▸ WHAT THE EXERCISE ASKS
Only one stretch of the listing below is wanted. Begin at the line that has "Terms and rules (147, 2570)", stop after the line that has "What's new (67, 16)", and repeat every line in between exactly.

▸ DATASET
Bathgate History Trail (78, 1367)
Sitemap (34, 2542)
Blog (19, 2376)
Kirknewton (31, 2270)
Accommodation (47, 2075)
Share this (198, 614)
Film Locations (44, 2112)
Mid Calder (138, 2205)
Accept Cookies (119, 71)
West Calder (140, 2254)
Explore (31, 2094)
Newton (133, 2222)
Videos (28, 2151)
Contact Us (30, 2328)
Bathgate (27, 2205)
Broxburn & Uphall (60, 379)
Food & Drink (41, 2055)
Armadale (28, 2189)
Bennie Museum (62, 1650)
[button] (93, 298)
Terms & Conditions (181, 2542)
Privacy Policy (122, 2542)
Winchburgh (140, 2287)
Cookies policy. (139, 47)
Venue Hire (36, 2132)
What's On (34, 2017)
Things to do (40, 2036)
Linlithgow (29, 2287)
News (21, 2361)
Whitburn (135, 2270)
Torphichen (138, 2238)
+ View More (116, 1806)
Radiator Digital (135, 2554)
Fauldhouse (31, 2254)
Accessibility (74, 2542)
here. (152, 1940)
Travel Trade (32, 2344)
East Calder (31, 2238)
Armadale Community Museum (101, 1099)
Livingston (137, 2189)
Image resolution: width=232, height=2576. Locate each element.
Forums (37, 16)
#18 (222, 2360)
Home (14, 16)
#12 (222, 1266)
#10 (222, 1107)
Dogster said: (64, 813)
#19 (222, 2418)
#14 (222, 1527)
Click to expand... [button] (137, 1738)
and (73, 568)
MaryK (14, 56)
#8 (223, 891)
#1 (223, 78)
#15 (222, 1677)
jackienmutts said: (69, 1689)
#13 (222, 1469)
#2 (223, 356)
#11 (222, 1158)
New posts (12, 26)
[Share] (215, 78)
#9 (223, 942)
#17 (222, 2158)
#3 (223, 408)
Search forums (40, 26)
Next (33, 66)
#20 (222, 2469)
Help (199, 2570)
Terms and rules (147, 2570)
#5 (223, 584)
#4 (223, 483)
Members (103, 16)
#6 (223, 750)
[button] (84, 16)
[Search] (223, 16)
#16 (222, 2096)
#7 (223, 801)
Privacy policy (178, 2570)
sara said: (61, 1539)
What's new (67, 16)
* * *
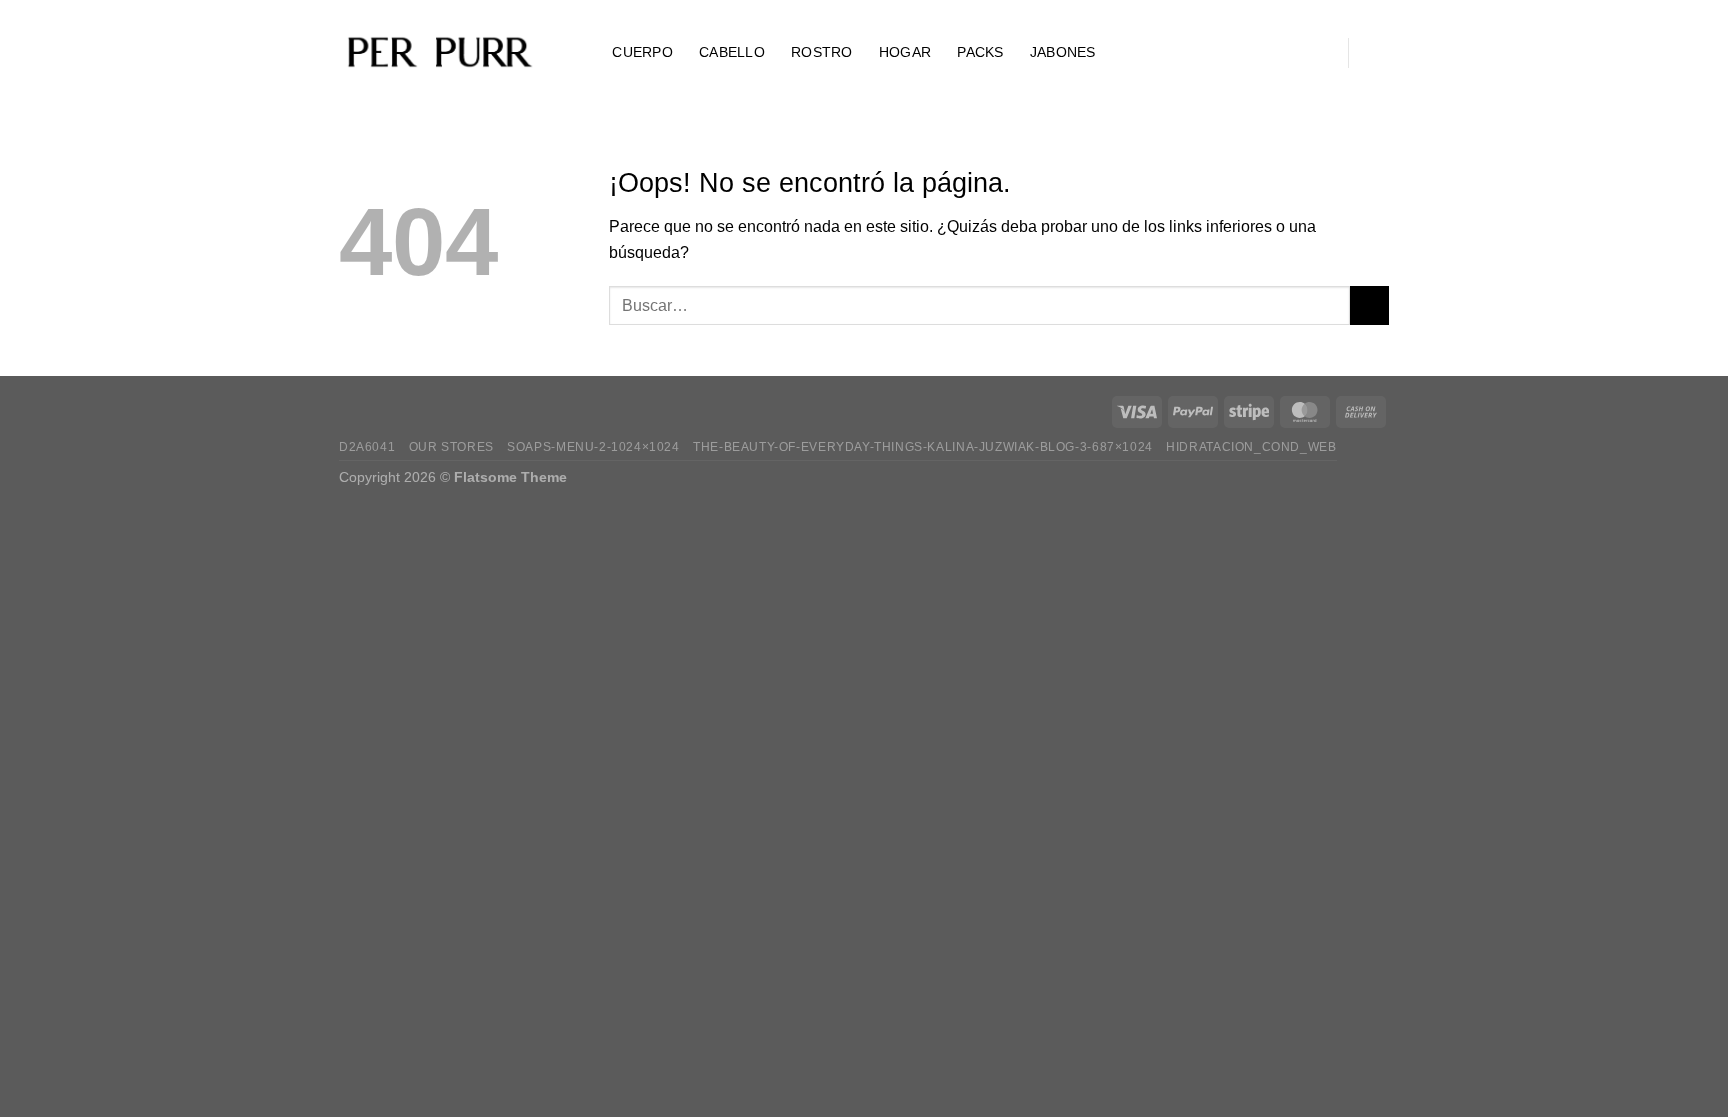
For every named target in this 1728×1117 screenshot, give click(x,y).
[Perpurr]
* * *
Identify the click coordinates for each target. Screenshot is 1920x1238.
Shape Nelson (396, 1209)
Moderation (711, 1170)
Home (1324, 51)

▸ TASK ANSWER
Terms and rules (147, 2570)
#5 (223, 584)
#4 (223, 483)
Members (103, 16)
#6 (223, 750)
[button] (84, 16)
[Search] (223, 16)
#16 (222, 2096)
#7 (223, 801)
Privacy policy (178, 2570)
sara said: (61, 1539)
What's new (67, 16)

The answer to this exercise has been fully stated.